I hurried to wipe the tears and blow my nose, then tossed the used tissues into the fireplace. "Sorry."
He shrugged. "Whatever. You're not the first to lose your shit when you learn you're going to die. It's why us guides are given the potions. Let's see..." He ticked things off on his fingers. "We did stupid questions, interface, menus, stats, inventory, hotlist, levels, skills...ah, loot. Cool. Go into your menus and click 'Open Loot Boxes'."
I did as he ordered. Two bronze boxes, each about the size of a microwave, shimmered into existence in front of me. The nearest one flipped its top open and more information appeared in front of my eyes.
Bronze Adventurer Box
Crawler Biscuit x10
Torch x5
I picked the objects up and studied them carefully. The biscuits looked like tiny muffins, maybe two centimeters on a side. I nibbled one experimentally; it was dry, gritty, and thoroughly unpleasant.
"Ya can live on it, but it tastes loik shit," Bannon said in a bad Australian accent. He grinned. "You guys have great media. Anyway, one of those things contains all the nutrition you need for 24 hours. They won't fill you up but at least you won't starve."
I tossed the biscuits into my inventory and looked at the torches. They were wood, about 2 centimeters thick and 30 long, with a twist of oily cloth around the top.
Light? Y/N
I clicked on N; a wave of relief went through me that we weren't going to have to find a fire source.
"Don't lose those torches," Bannon said. "The dungeon gives you darksight until you open your first loot box but after that you're on your own. They last for thirty minutes but you can put them out early in the normal way—drown them, smother them, that kind of thing. You can use them as weapons but they suck."
Eva had gotten nine boxes and was already halfway through opening them, so I hurried to check my second one.
Bronze Weapon Box
Chain
The chain was a meter long with links a centimeter thick. It would function as a weapon, barely.
"And there you go," Bannon said once Eva finished opening her boxes. Her loot had been more extensive than mine and slightly better quality—in addition to torches, crawler biscuits, and bandages she had gotten a kitchen knife for a weapon and a steel garbage can lid for a shield. "Congratulations on your very first loot. Remember, you get more loot by killing things and the more loot you get the more likely you are to get to the tenth floor and therefore survive the dungeon.

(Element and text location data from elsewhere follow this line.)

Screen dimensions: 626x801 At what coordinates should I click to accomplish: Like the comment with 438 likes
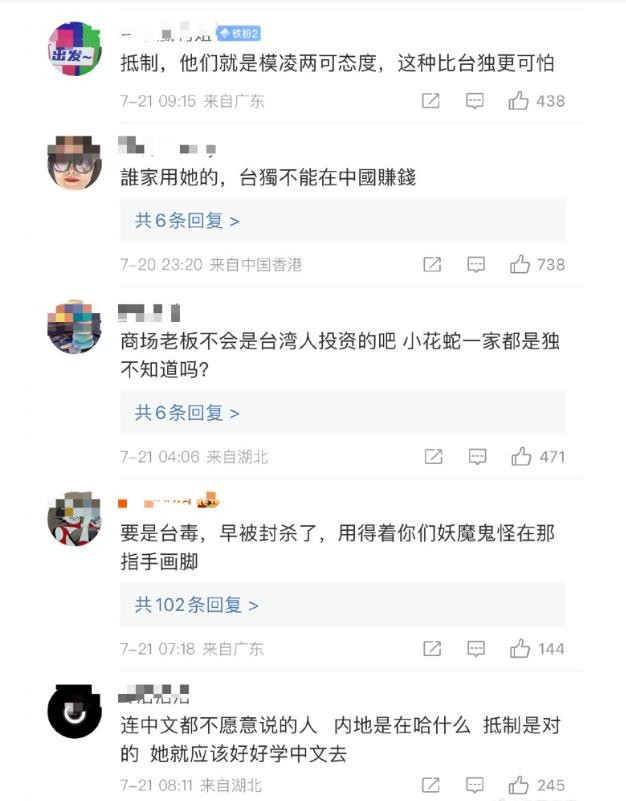tap(519, 101)

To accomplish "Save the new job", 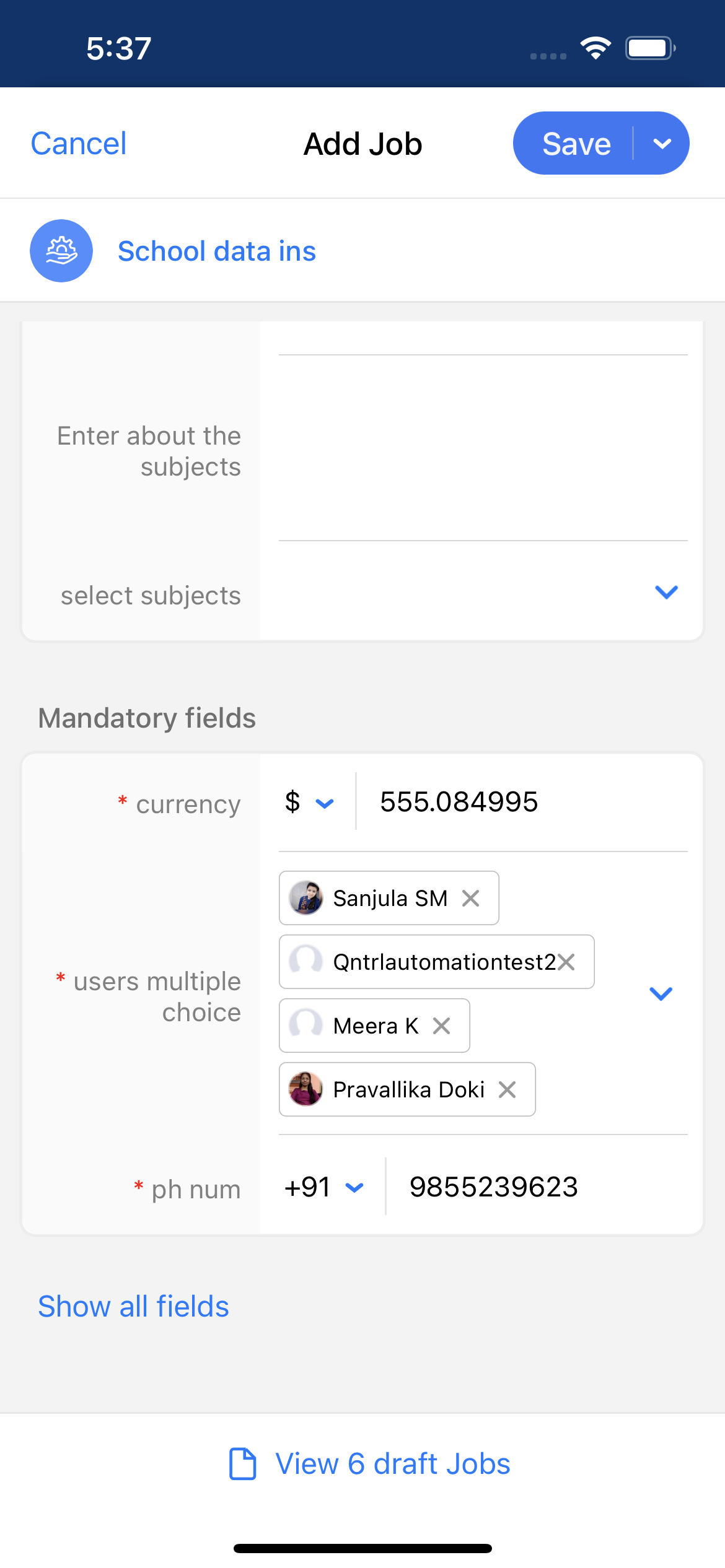I will tap(576, 144).
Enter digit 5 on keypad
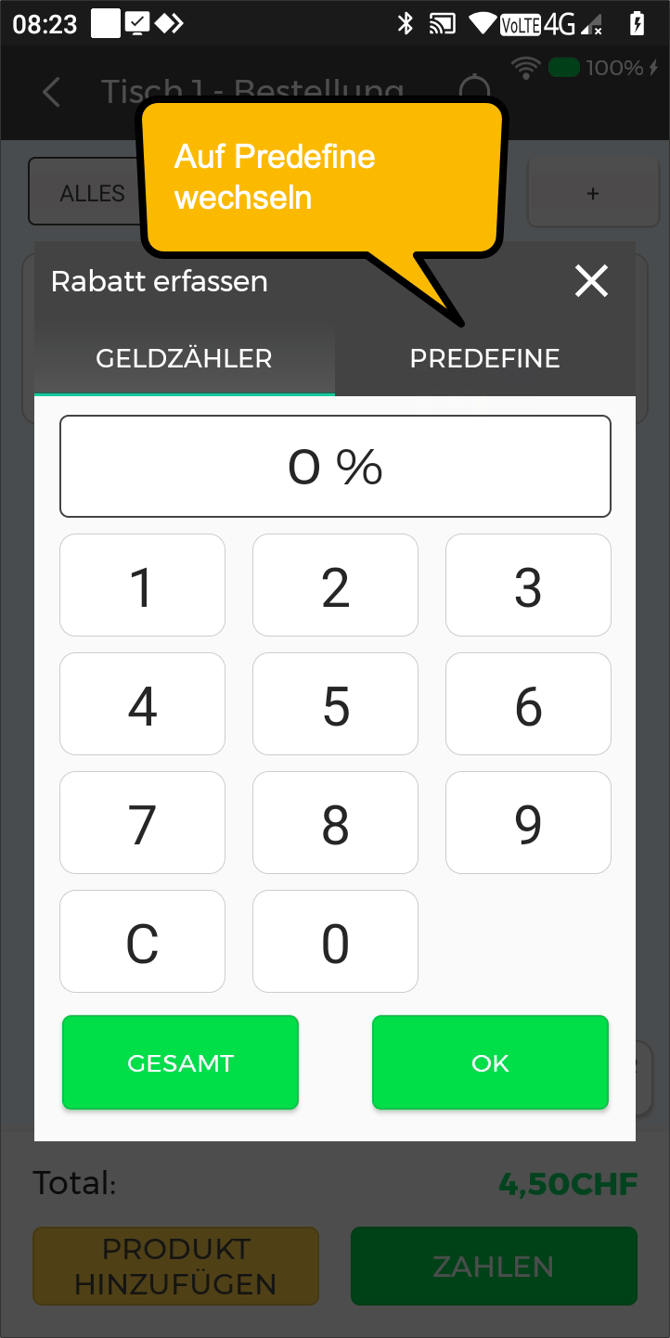 point(335,705)
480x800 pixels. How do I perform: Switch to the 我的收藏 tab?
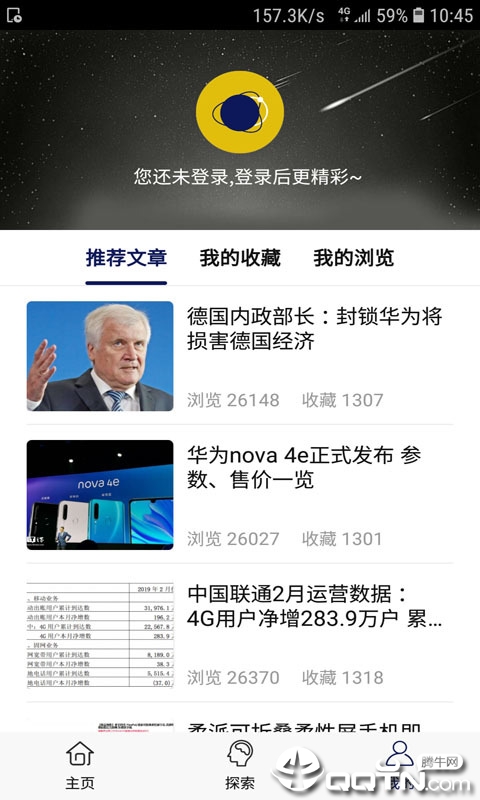coord(240,258)
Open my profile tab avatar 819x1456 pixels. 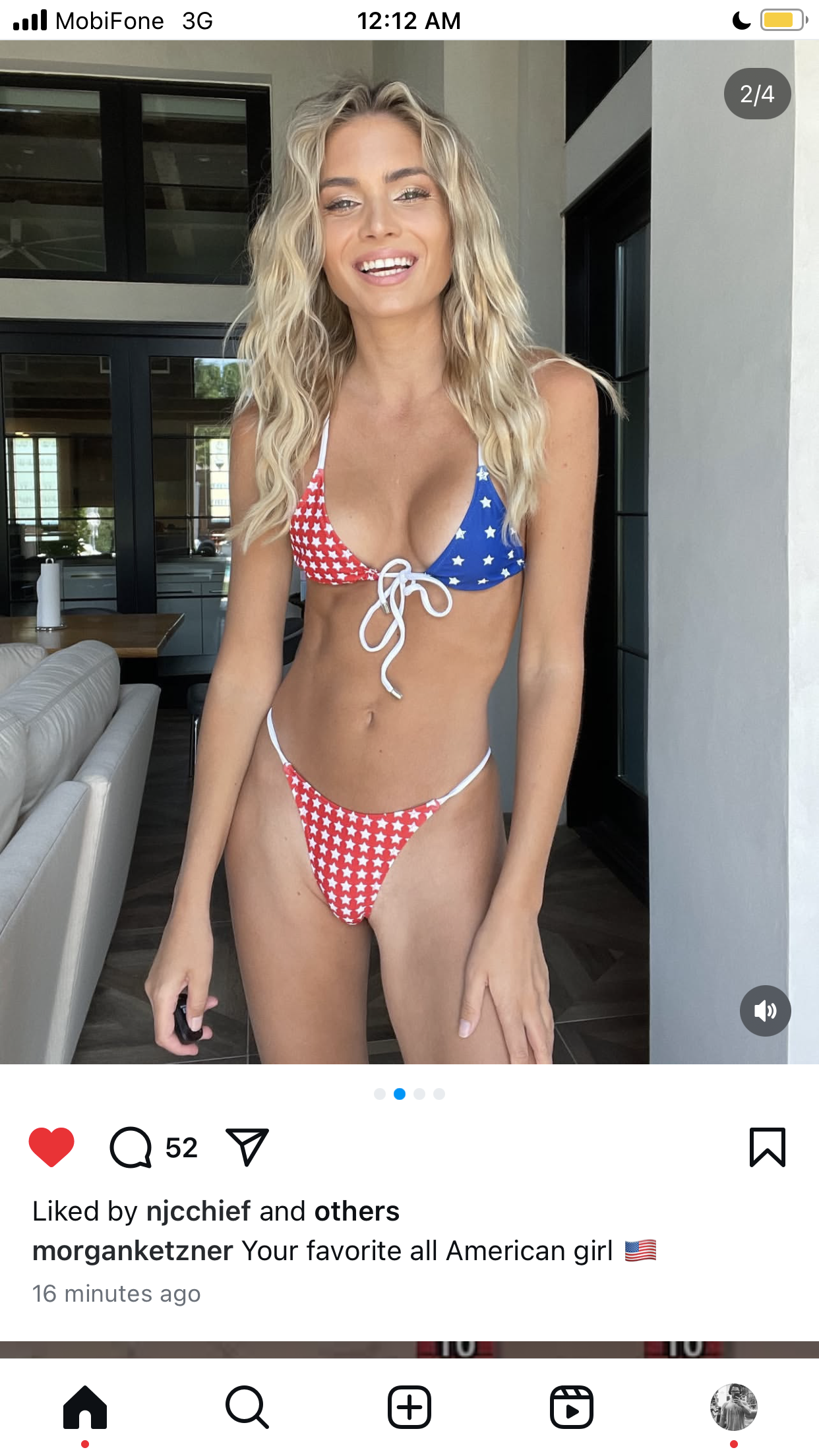pos(734,1407)
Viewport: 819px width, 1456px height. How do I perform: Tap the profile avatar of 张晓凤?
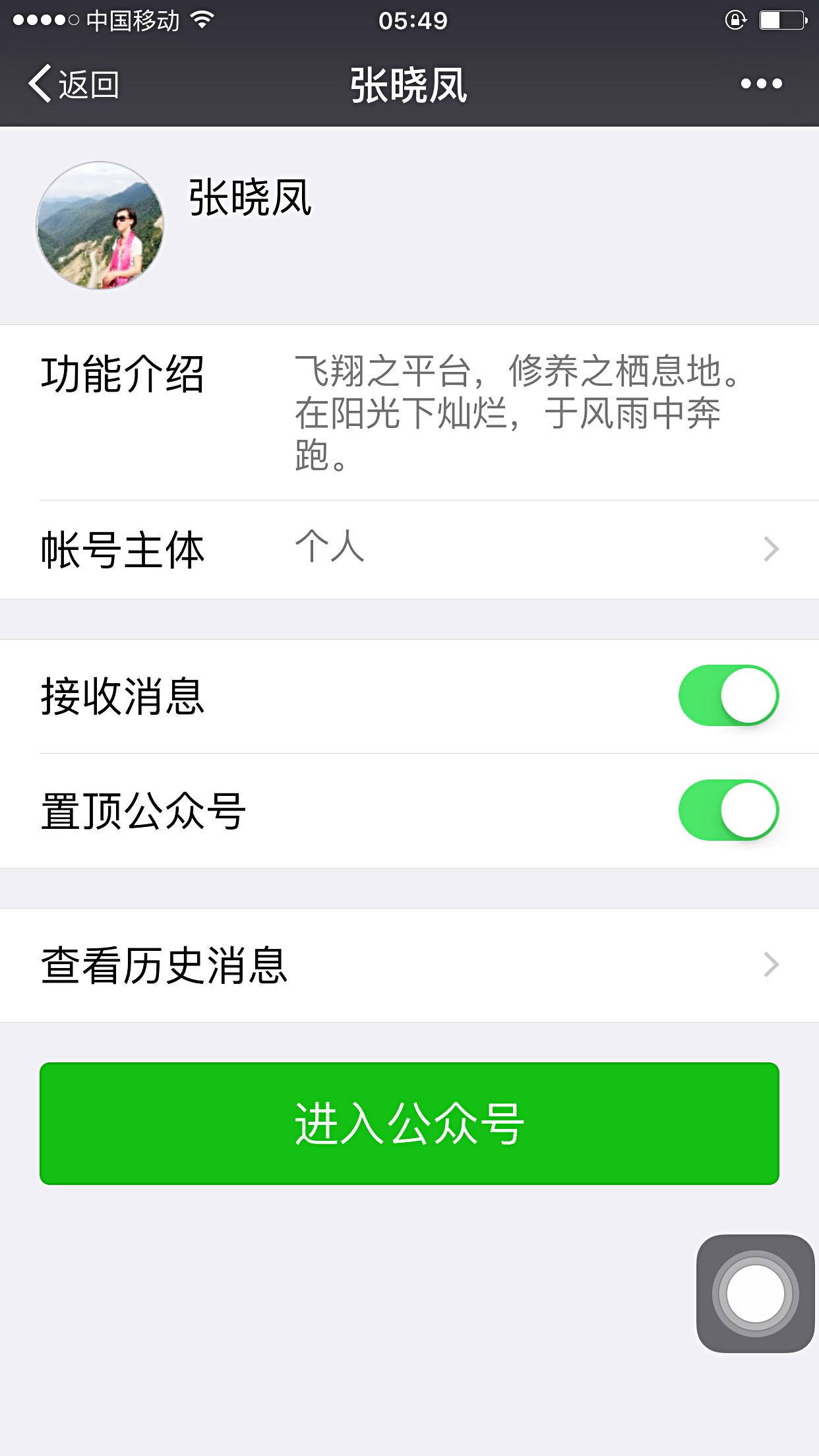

"Now, listen up because this next part is some of the most important stuff: You can kill anything that isn't a non-combatant, which includes mobs, regular NPCs, and crawlers. If you kill something that has gear then you can loot the gear, which means crawler-killing can get you some good stuff. There's also achievements for doing it that will get you even more good stuff. Of course, you'll get a skull above your name for every crawler you kill and that can make it hard to find allies. Personally, I think anyone who kills their own is scum but it's up to you and your fellow humans. Watch out in case someone wants to kill you for your gear, crap as it is.
"There's a special class of mobs called bosses. They come in six types: Neighborhood, Borough, City, Province, Country, and Floor. Killing them gets you a Bronze, Silver, Gold, Platinum, Legendary, and Celestial loot box respectively. Don't go after a Neighborhood boss until you're at least level six, preferably eight. Don't go after Borough bosses on this floor at all because you'll die."
He clapped his hands and leaned back with a smile. "Okay, there you go. You've got your briefing, your gear, you're good to go. Now get out there and kill, kill, kill."
Eva jumped to her feet and went for the door without a word to Bannon. I offered an apologetic nod and a quick "Thank you" before hurrying after her.
I was glad that I had that mood-regulating potion. I couldn't stop thinking about Bannon confidently saying that my lack of combat skills meant that I was definitely going to die today.